Платонов и Симонов товарищами были, но друзьями не были, а Платонов на правах старшего иногда подтрунивал над ним. <…> Он был прожженный окопный капитан, его так и звали — „окопный капитан“. Шинелишка у него, как ни странно, была солдатская. А у нас у всех офицерские, а его как экипировали в солдатскую еще в Москве, так он и проходил в этой солдатской шинели до конца. Никто его с виду за писателя и не принимал. Могли принять за корреспондентского шофера или что-то в этом роде. Он любил поговорить с солдатами, а не генералами. Симонов все-таки больше вращался среди генералов и командующих. Его так и называли: „генеральский писатель“, „генеральский корреспондент“…»

Цель задания
Продолжите отрывок о Платонове и Симонове, начав сразу после его последней фразы. Материал здесь никакой роли не играет.

Сохранённый материал
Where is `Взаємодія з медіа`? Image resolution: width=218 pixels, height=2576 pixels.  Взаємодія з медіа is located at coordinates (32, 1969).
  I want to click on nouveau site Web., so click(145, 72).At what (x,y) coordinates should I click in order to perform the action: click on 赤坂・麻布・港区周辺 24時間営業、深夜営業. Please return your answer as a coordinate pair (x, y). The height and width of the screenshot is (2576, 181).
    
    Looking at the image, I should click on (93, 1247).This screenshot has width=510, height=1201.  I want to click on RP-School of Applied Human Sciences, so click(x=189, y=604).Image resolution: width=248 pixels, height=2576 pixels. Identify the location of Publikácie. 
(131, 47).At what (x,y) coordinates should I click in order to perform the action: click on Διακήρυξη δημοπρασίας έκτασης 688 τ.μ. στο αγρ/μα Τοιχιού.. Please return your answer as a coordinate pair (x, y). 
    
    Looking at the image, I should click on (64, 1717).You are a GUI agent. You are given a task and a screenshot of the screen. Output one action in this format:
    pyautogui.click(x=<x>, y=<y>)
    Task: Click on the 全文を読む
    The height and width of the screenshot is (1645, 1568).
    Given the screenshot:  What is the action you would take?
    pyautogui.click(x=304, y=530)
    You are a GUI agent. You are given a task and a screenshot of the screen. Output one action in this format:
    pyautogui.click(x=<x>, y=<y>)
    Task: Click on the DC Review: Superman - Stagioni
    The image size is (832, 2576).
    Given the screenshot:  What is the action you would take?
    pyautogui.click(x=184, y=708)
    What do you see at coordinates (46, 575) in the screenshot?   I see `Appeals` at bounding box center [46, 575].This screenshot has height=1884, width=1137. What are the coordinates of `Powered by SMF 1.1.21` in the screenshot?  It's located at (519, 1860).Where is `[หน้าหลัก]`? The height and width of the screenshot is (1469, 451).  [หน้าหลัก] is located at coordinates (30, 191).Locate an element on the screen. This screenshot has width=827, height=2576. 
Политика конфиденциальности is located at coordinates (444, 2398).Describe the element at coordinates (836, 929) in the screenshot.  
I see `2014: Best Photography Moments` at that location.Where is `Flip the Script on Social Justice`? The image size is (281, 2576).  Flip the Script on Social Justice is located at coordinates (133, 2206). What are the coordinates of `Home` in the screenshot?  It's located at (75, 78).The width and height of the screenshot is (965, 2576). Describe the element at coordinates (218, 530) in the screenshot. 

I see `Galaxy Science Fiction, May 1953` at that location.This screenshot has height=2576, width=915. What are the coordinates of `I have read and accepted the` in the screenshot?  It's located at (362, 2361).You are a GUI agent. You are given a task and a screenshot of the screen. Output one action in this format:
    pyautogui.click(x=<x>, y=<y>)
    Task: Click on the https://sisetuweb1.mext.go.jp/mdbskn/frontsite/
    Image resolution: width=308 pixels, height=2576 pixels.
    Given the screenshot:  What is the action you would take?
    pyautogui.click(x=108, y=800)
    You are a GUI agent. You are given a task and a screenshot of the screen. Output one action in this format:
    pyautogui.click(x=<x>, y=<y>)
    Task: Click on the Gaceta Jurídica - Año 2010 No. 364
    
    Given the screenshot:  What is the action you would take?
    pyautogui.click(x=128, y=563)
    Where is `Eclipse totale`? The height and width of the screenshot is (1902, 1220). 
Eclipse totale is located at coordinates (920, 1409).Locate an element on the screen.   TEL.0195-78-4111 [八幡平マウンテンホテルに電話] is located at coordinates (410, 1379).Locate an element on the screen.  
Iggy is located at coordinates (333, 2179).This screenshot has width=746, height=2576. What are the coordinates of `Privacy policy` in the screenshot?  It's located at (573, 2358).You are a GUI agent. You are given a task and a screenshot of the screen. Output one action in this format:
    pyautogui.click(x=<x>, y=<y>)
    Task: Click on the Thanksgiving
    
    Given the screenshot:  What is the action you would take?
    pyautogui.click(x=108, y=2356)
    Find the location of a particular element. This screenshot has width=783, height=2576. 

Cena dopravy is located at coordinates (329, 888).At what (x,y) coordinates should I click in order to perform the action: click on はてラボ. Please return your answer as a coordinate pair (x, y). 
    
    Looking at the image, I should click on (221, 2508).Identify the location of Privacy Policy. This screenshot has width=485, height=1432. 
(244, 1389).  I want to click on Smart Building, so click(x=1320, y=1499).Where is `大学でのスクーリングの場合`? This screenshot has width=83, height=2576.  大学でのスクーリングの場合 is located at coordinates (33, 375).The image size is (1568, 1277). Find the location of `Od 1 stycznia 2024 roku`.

Письменный ответ
Это на войне, а в литературе — какая была между ними разница! Тот же Зотов искренне признавал, что имя Платонова ему ничего не говорило, как не говорило оно ничего Ортенбергу и уж тем более солдатам и офицерам, с которыми спецкор «Красной звезды» встречался и брал интервью. Да и печатали Платонова в «Красной звезде» не так часто. Оставившего замечательные воспоминания Зотова надо поблагодарить: он не побоялся сказать то, что наверняка ощущали, думали, но не решились произнести вслух многие: «Насколько я был влюблен в Андрея по-товарищески, настолько я его не понимал и сейчас еще не совсем понимаю то, что он пишет. В разговоре он человеком обычным был — язык, конечно, острый, чистый, интересный, но вот такого фигурничания у него не было, как при писании».
Вот так — фигурничания! И дальше Зотов признавал, что хотя «по долгу службы и должен был его тексты править, этим не занимался. Он был вольный, но опубликованные корреспонденции написаны не по-платоновски, потому что в Москве, наверное, к ним прикладывали руку казенные стилисты, делая из зеленой сосны телеграфный столб».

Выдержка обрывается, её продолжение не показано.